1776: The Battle of White Plains is fought during the Revolutionary War, resulting in a limited British victory.
1886: The Statue of Liberty, a gift from the people of France, is dedicated in New York Harbor by President Grover Cleveland.
1914: Yugoslav nationalist Gavrilo Princip, whose assassination of Archduke Franz Ferdinand of Austria and Sophie, Duchess of Hohenberg, sparked World War I, is sentenced in Sarajevo to 20 years’ imprisonment. (He died in 1918.)
1936: President Franklin D. Roosevelt rededicates the Statue of Liberty on its 50th anniversary.
1940: Italy invades Greece during World War II.
1962: Soviet leader Nikita Khrushchev informs the United States that he had ordered the dismantling of missile bases in Cuba; in return, the U.S. secretly agreed to remove nuclear missiles from U.S. installations in Turkey.
1965: Pope Paul VI issues a Declaration on the Relation of the Church with Non-Christian Religions which, among other things, absolves Jews of collective guilt for the crucifixion of Jesus Christ.
1976: John D. Ehrlichman, former aide to President Richard Nixon, enters a federal prison camp in Safford, Ariz., to begin serving his sentence for Watergate- related convictions. He was released in April 1978.

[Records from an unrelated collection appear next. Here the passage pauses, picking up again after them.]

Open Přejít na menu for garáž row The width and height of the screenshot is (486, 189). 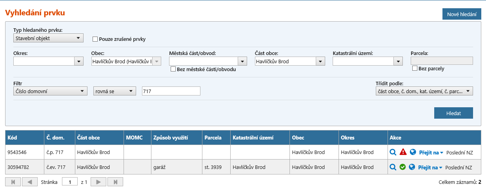tap(430, 167)
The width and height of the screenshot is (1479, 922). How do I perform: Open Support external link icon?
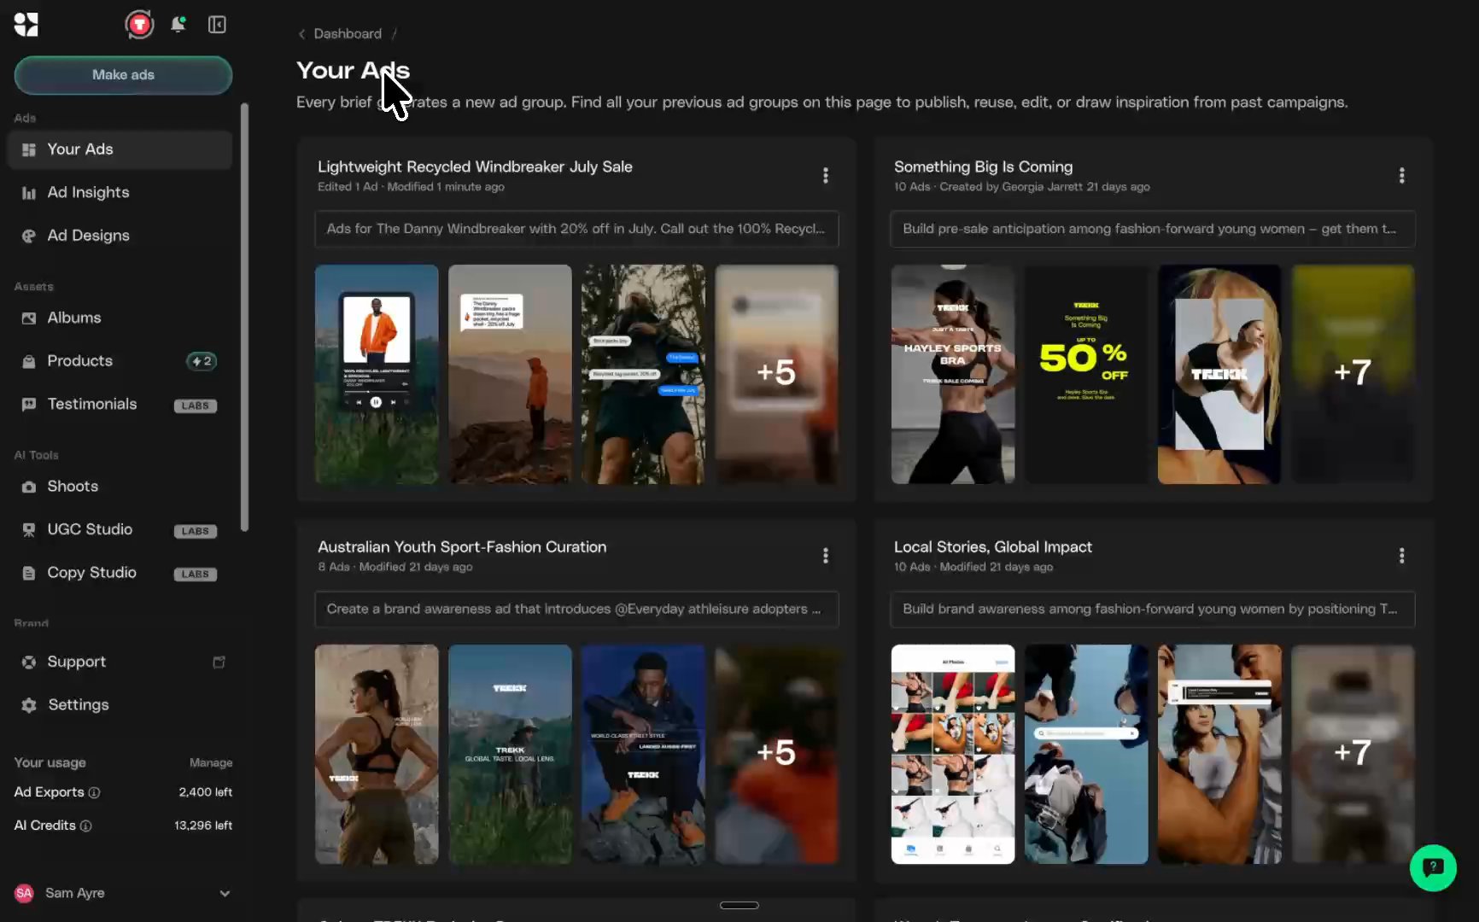pyautogui.click(x=219, y=662)
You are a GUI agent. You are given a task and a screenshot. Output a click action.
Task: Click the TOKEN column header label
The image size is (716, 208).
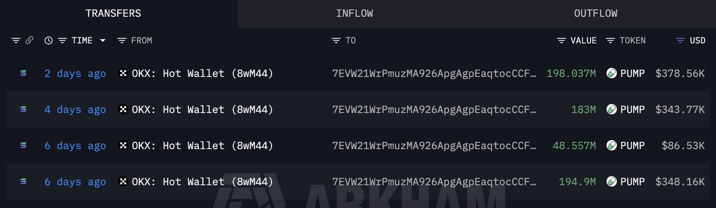632,40
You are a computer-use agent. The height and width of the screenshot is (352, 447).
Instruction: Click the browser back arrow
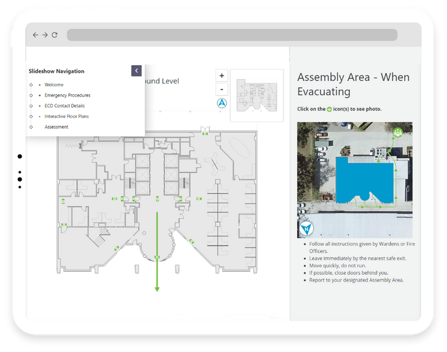(x=35, y=34)
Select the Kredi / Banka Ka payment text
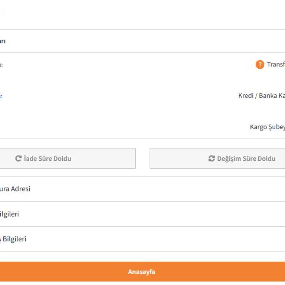Image resolution: width=285 pixels, height=285 pixels. tap(261, 96)
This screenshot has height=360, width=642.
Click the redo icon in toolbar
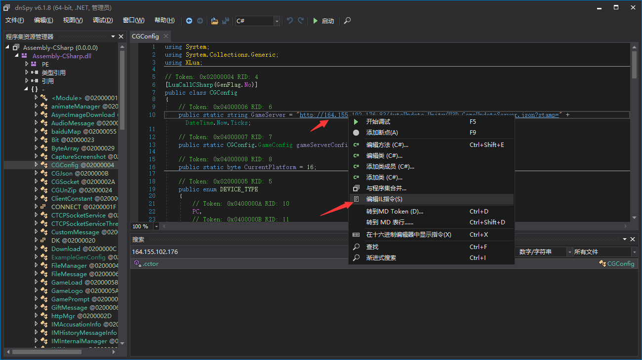point(301,21)
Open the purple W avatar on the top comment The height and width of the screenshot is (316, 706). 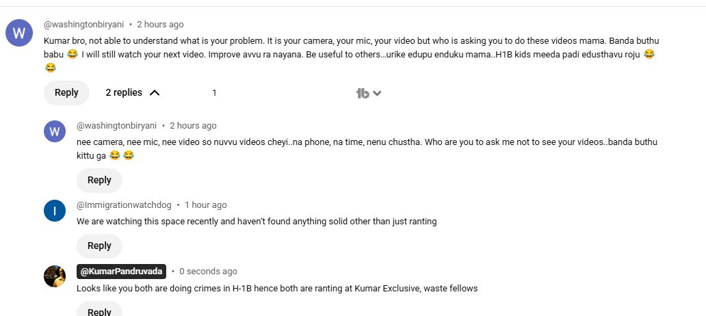point(19,33)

1980: President Jimmy Carter and Republican presidential nominee Ronald Reagan face off in a nationally broadcast, 90-minute debate in Cleveland.
VINDICATOR FILES
1990: The Vindicator is redesigned, unveiling a new look and a new organization of the material being presented to its readers.

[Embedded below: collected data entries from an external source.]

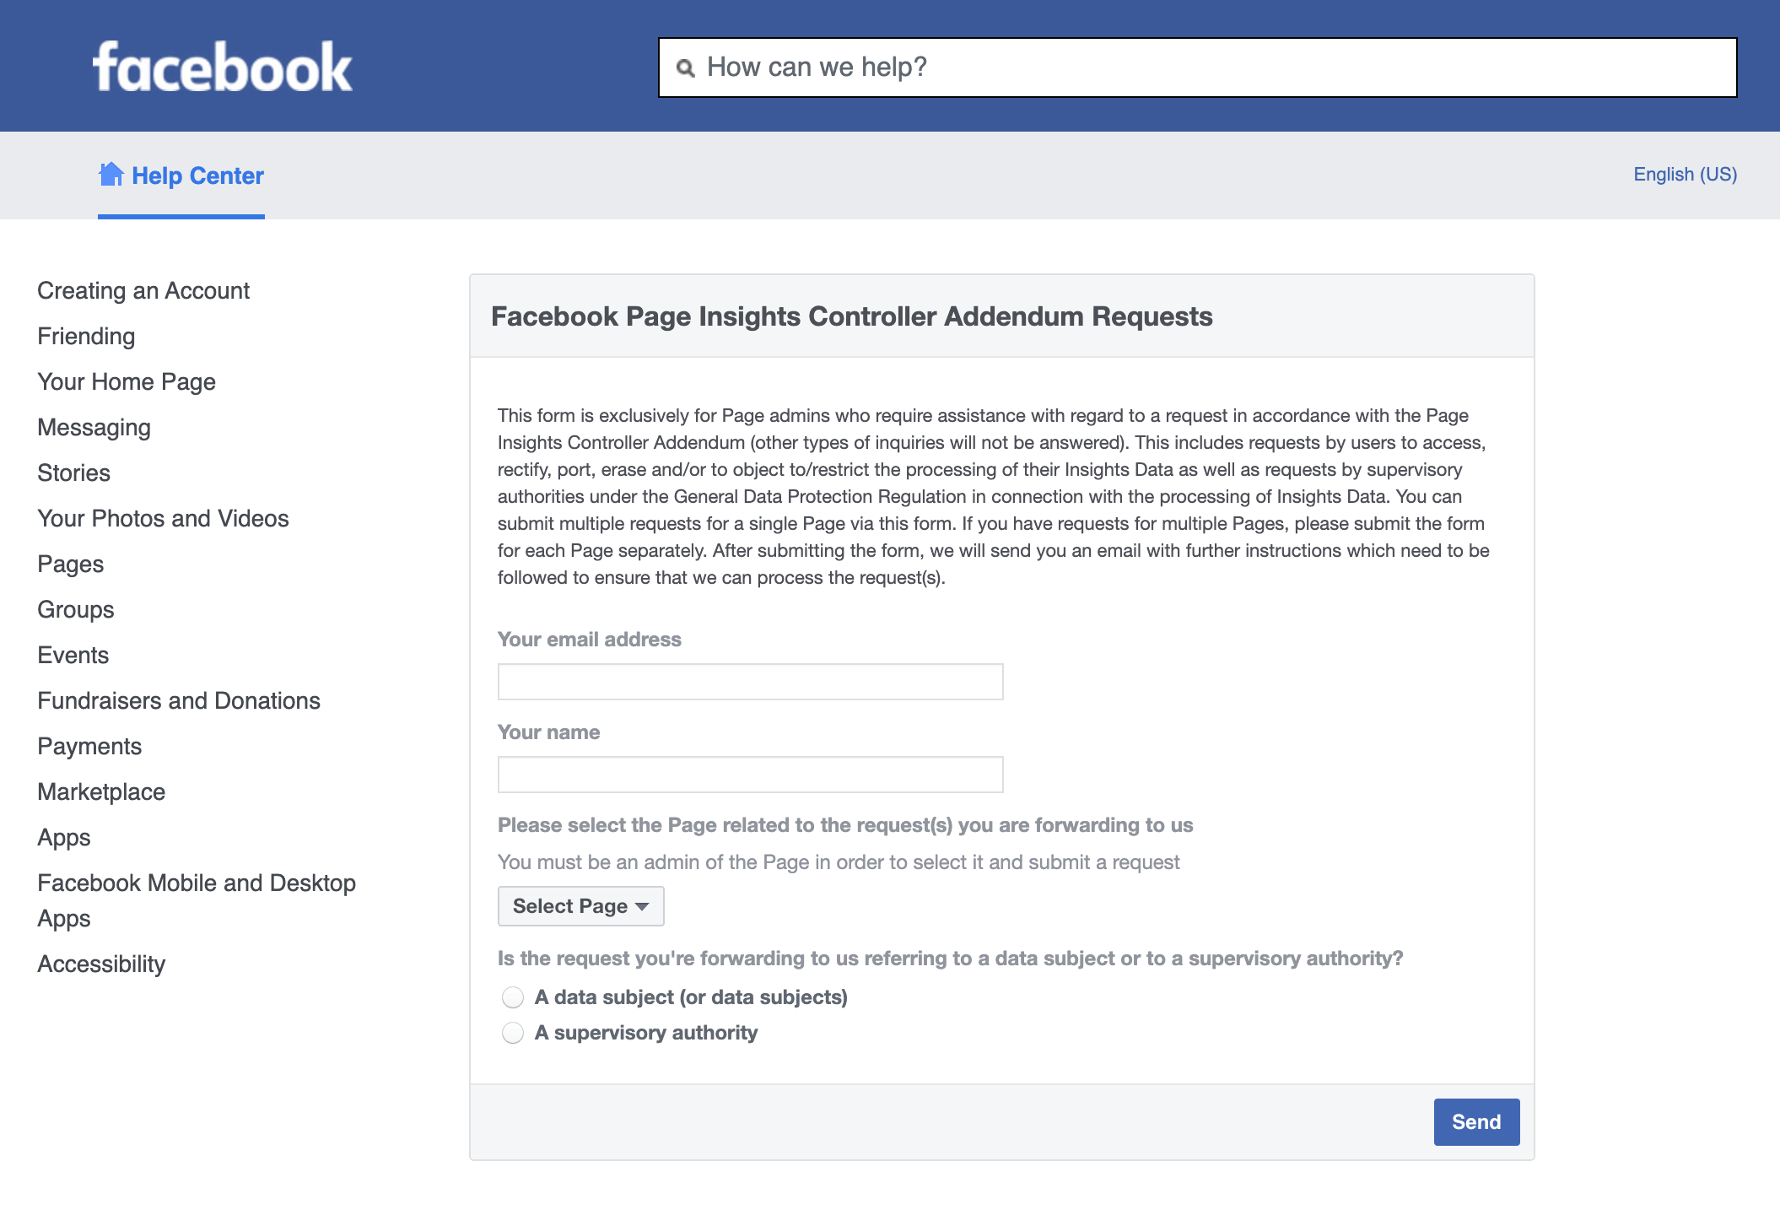Select the radio button for A data subject
The width and height of the screenshot is (1780, 1215).
click(512, 997)
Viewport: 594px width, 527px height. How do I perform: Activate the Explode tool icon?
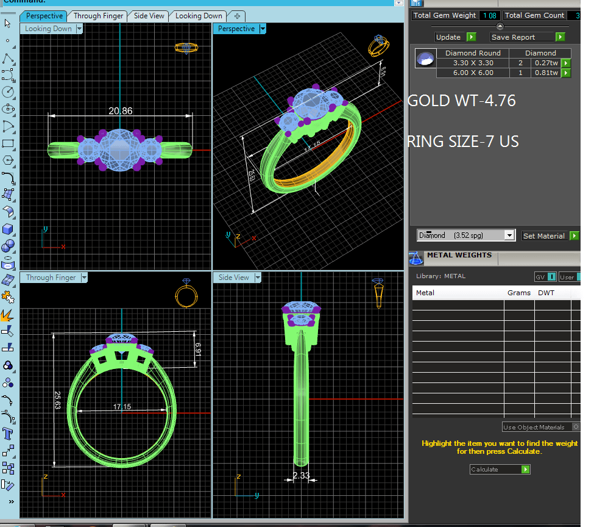coord(8,315)
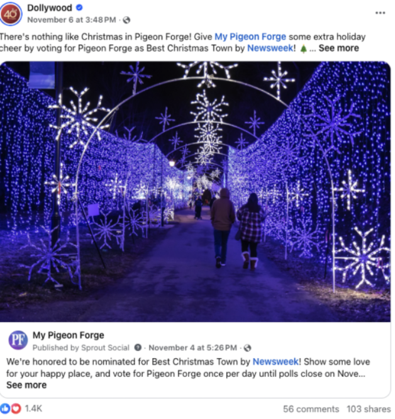Open the November 4 at 5:26 PM timestamp
Image resolution: width=395 pixels, height=419 pixels.
pos(192,348)
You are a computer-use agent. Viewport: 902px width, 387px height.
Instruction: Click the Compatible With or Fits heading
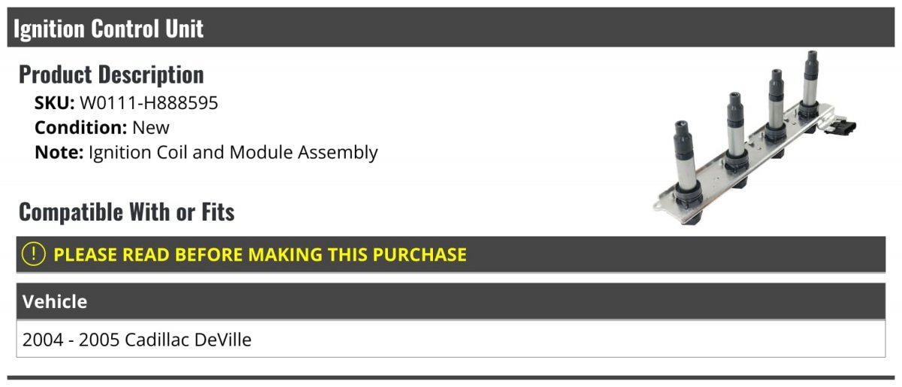click(x=126, y=212)
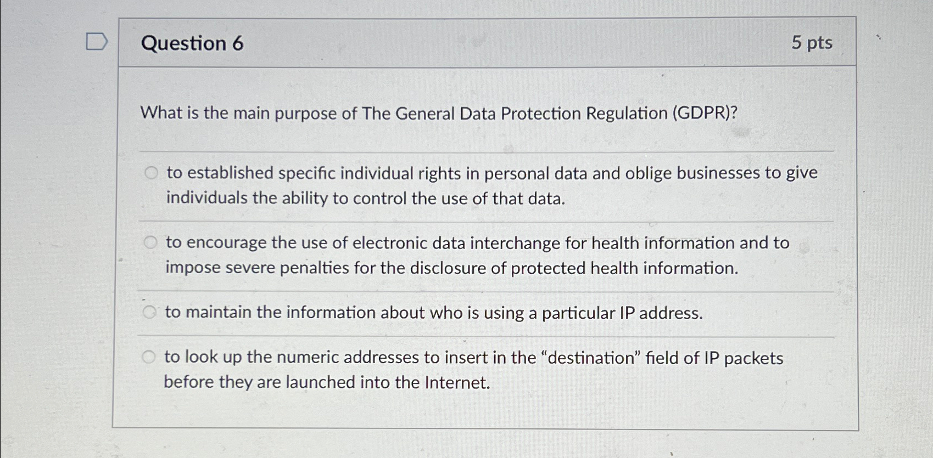Click the answer about electronic data interchange

pyautogui.click(x=478, y=255)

A review by Vindicator reporters show many area government workers receive full-time pay and benefits for just seven hours of work a day – and sometimes less.
Rosa Grant, who was convicted Oct. 13, 1983, on two counts of murder in the deaths of her two children in a fire in Youngstown, writes an op-ed published in The Vindicator describing the harsh living conditions on death row at the Ohio Reformatory for Women. Men on death row have access to more recreational activities, daily showers and Bible studies.

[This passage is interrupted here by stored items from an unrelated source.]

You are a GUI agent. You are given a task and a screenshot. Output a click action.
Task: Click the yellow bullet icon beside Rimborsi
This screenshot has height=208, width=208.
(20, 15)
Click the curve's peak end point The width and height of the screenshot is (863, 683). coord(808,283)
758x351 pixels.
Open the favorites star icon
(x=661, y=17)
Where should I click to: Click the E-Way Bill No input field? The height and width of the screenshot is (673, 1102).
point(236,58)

1975: Abe Harshman, secretary-treasurer of Western Reserve Transit Authority, says the mass transit authority’s September revenue was up 12.3 percent over a year earlier at $31,644.
Boardman Patrolman William Chester and George Hritz safely lead a stray horse from a swimming pool at Hritz’s Sharon Drive home. The horse, Barney, had wandered from its barn at a Hopkins Road home.
Cincinnati Reds third baseman Pete Rose receives a ring and an automobile as Most Valuable Player in the 1975 World Series, won by the Reds.
1965: An explosion and fire destroys an auto-body shop at 504 Fifth St. in Struthers, causing $15,000 in damage. Quick action by firefighters saved a nearby home and service station.
Five high-level appointments are made at Fisher Body Lordstown plant: Samuel E. Rush Jr., superintendent of production engineering; Jesse E. Murra, supervisor of labor standards; Jack E. Huchinson, superintendent of the body shop; Walter L. Hoehn, superintendent of the paid department; and Ernest J. Barbier, superintendent of the trim shop.
Halloween bargains in People’s Drug Store ad: costumes, $1.66; wigs, 49 cents; 24 candy bars for $1.
1940: George C. Brainard, president of General Fireproofing Co. and chairman of the board of the Fourth Federal Reserve District, is named chief of the Cleveland ordnance district of the U.S. Army, the same position he held during the World War.
“Little Women” will be the first children’s play scheduled by the Youngstown Players and will be staged between Christmas and New Year’s Day, says Theodore Viehman, playhouse director.
About 20 nonstrikers rush a picket line set up by 140 United Rubber Workers employees of the Republic Rubber Division of the Lee Tire and Rubber Co. on Albert Street. Police break up a fight between the two sides. Two of the nonstrikers make it into the plant.